Print the entries exactly; no image belongs in the copy.

[Stored data entries]
• • • • • • •

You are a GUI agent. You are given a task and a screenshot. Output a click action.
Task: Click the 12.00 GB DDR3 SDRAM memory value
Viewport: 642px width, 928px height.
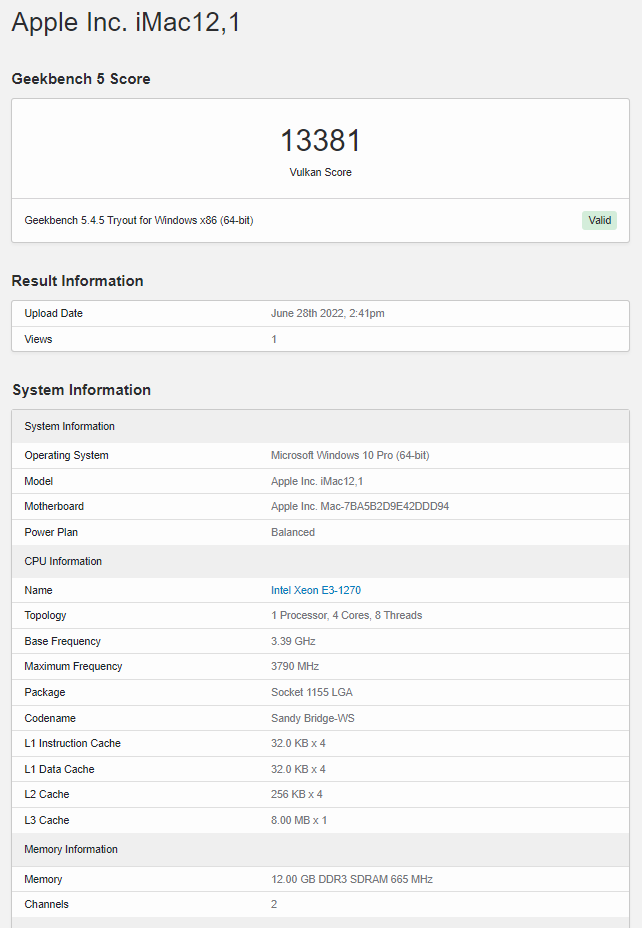click(351, 879)
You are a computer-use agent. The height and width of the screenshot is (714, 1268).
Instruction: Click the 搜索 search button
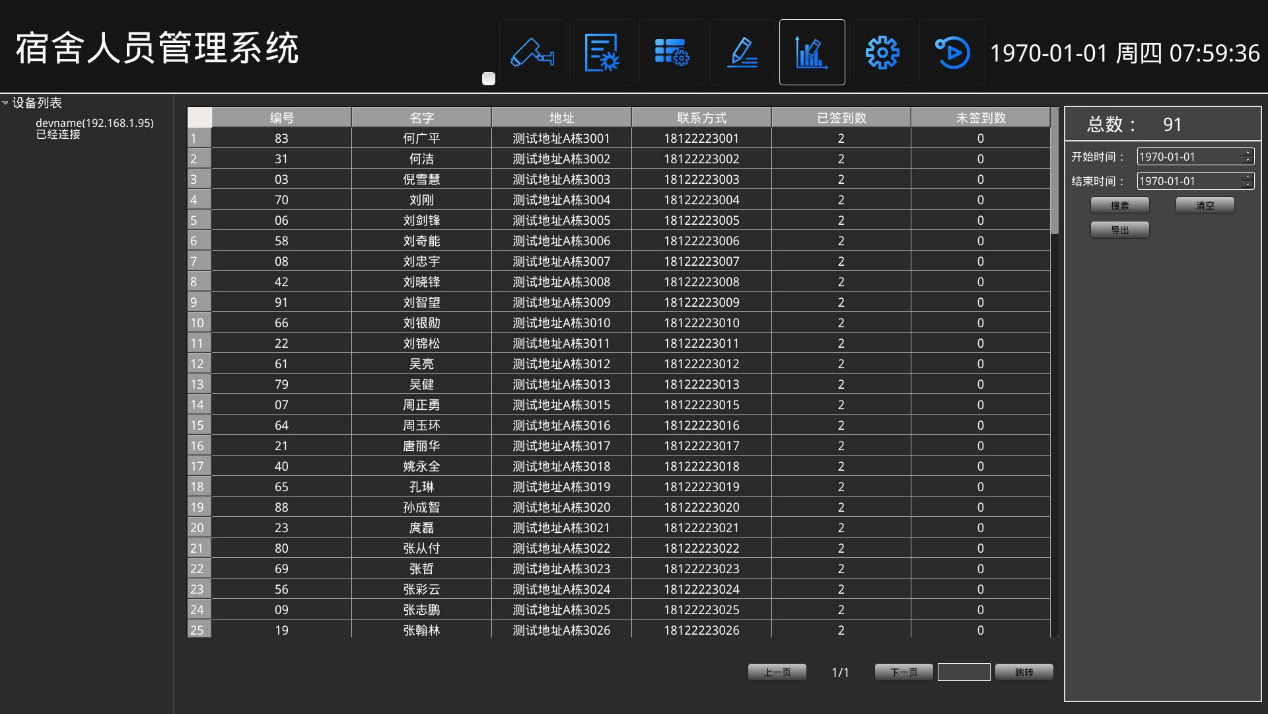pyautogui.click(x=1119, y=205)
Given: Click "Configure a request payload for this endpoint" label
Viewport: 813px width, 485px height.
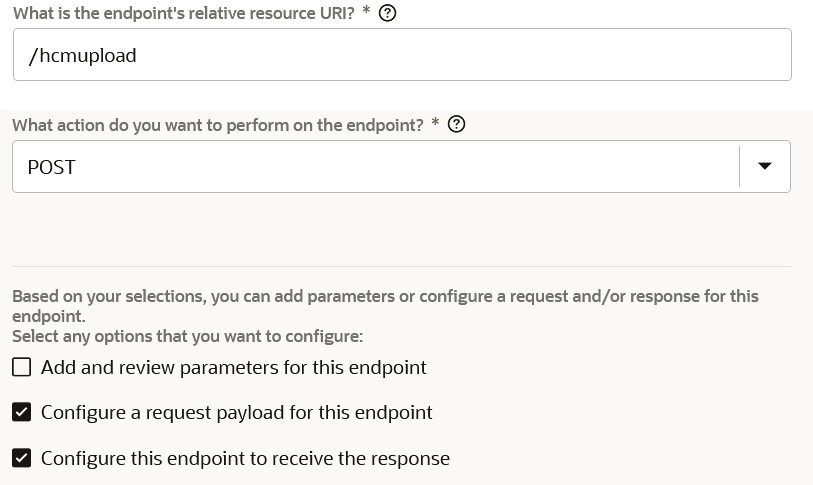Looking at the screenshot, I should click(x=237, y=412).
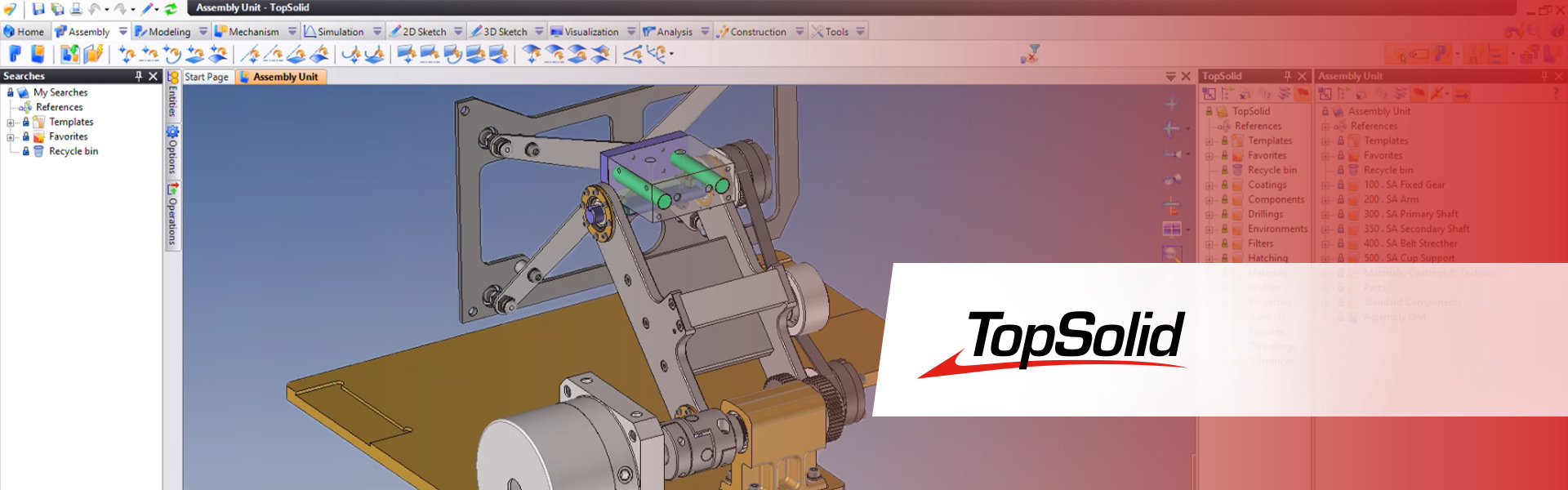Open the Mechanism ribbon tab
The image size is (1568, 490).
(253, 32)
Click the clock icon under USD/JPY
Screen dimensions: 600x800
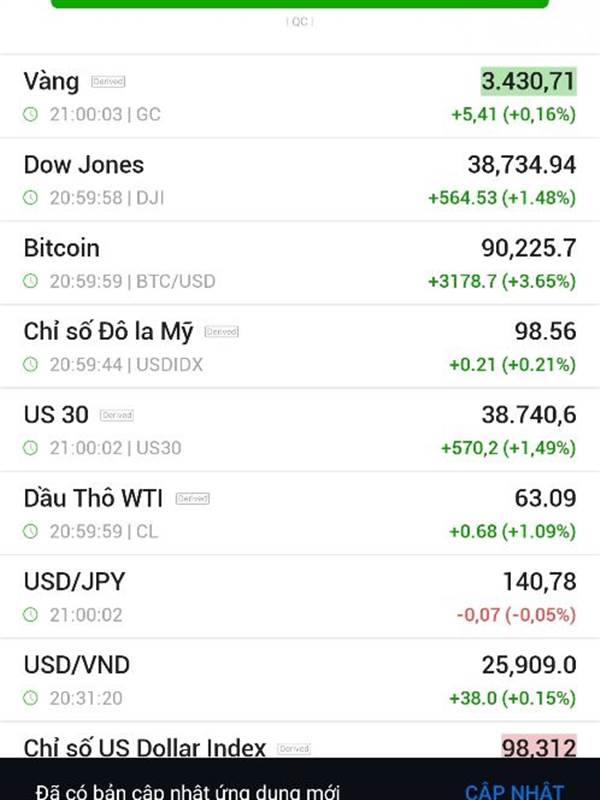pyautogui.click(x=31, y=615)
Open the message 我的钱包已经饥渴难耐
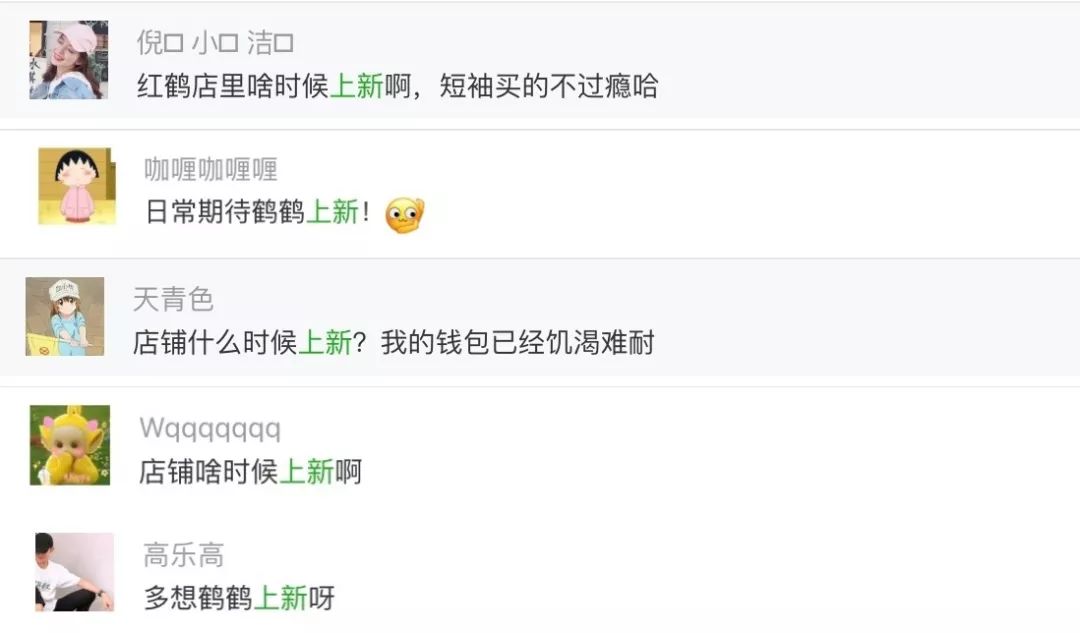 pos(518,342)
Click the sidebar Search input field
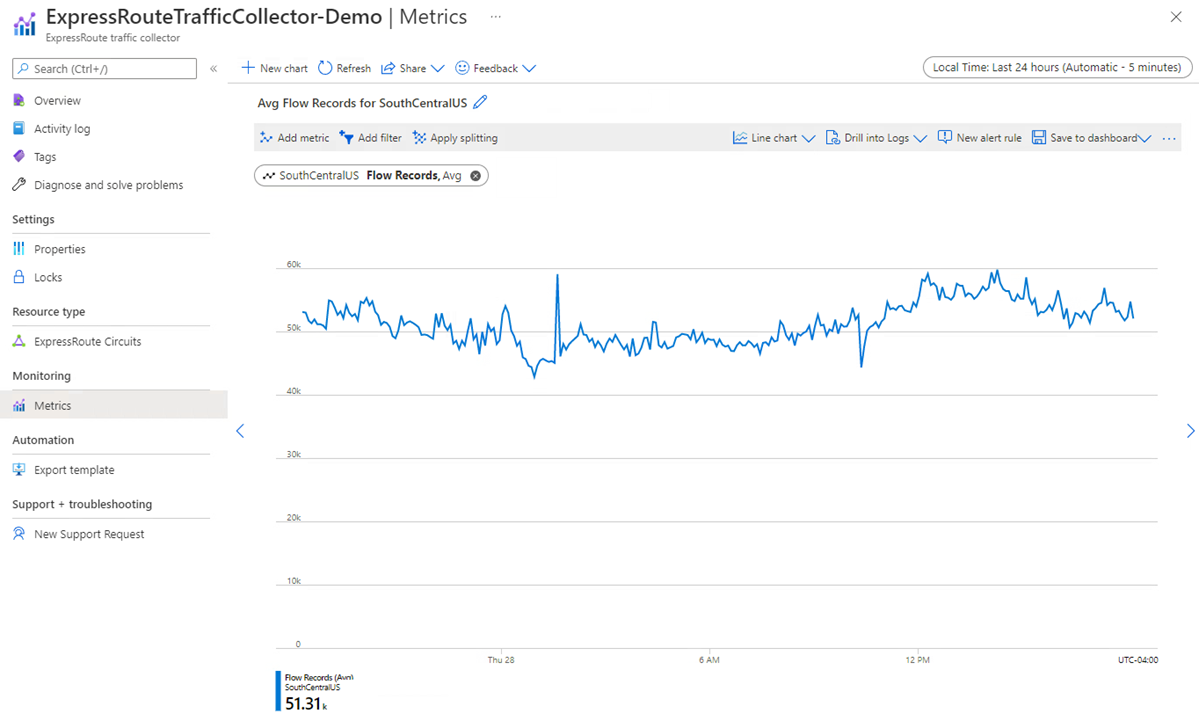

• • • • • • •

§ **Solution to this task**
You are a GUI agent. You are given a task and a screenshot. Output a click action.
Task: Click the 12.00 GB DDR3 SDRAM memory value
Viewport: 642px width, 928px height.
click(351, 879)
You are a computer-use agent. The height and width of the screenshot is (714, 1268).
Instruction: Click the 搜索 search button
pyautogui.click(x=1119, y=205)
Given: Click "Configure a request payload for this endpoint" label
Viewport: 813px width, 485px height.
Looking at the screenshot, I should click(x=237, y=412).
Open the Mechanism ribbon tab
The image size is (1568, 490).
(253, 32)
Click the clock icon under USD/JPY
Screen dimensions: 600x800
pyautogui.click(x=31, y=615)
Open the message 我的钱包已经饥渴难耐
 pos(518,342)
Click the sidebar Search input field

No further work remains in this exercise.